→ **Task prompt**
I need the number of lines in the data that contain the word "point", and nothing beyond it.
─── Task input
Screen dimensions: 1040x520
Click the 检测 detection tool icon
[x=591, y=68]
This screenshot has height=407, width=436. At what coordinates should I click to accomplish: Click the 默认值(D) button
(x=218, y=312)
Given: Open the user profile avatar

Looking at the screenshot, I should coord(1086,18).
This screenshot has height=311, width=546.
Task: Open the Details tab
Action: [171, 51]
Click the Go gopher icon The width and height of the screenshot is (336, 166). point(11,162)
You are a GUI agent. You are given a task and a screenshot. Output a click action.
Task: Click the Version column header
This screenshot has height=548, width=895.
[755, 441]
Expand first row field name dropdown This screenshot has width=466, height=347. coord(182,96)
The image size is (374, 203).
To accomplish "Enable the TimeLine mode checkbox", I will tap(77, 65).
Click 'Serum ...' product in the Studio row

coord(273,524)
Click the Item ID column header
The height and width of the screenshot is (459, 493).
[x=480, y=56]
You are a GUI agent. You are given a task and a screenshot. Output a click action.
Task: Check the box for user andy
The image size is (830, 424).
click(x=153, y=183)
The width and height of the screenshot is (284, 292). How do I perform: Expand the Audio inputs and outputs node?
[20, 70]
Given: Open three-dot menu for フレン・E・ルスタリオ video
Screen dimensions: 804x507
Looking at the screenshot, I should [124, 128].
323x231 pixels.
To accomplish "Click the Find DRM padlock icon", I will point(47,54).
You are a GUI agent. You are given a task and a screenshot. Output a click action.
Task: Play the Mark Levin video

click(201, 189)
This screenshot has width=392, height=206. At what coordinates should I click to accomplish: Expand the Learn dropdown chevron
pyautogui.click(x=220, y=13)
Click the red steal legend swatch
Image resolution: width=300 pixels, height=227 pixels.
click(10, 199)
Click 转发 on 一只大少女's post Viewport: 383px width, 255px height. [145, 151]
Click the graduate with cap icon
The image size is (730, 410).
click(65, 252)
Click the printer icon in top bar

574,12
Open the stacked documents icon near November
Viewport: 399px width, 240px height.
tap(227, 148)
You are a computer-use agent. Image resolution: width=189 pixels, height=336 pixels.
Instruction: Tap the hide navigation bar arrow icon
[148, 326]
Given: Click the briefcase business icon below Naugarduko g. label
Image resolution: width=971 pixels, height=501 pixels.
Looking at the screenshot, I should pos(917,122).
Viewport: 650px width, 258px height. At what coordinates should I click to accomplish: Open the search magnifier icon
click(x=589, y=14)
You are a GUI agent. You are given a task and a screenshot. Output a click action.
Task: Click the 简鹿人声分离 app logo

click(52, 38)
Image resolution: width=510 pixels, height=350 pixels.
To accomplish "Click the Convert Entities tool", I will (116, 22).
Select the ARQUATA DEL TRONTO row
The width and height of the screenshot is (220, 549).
──────
→ **Reply to the task**
2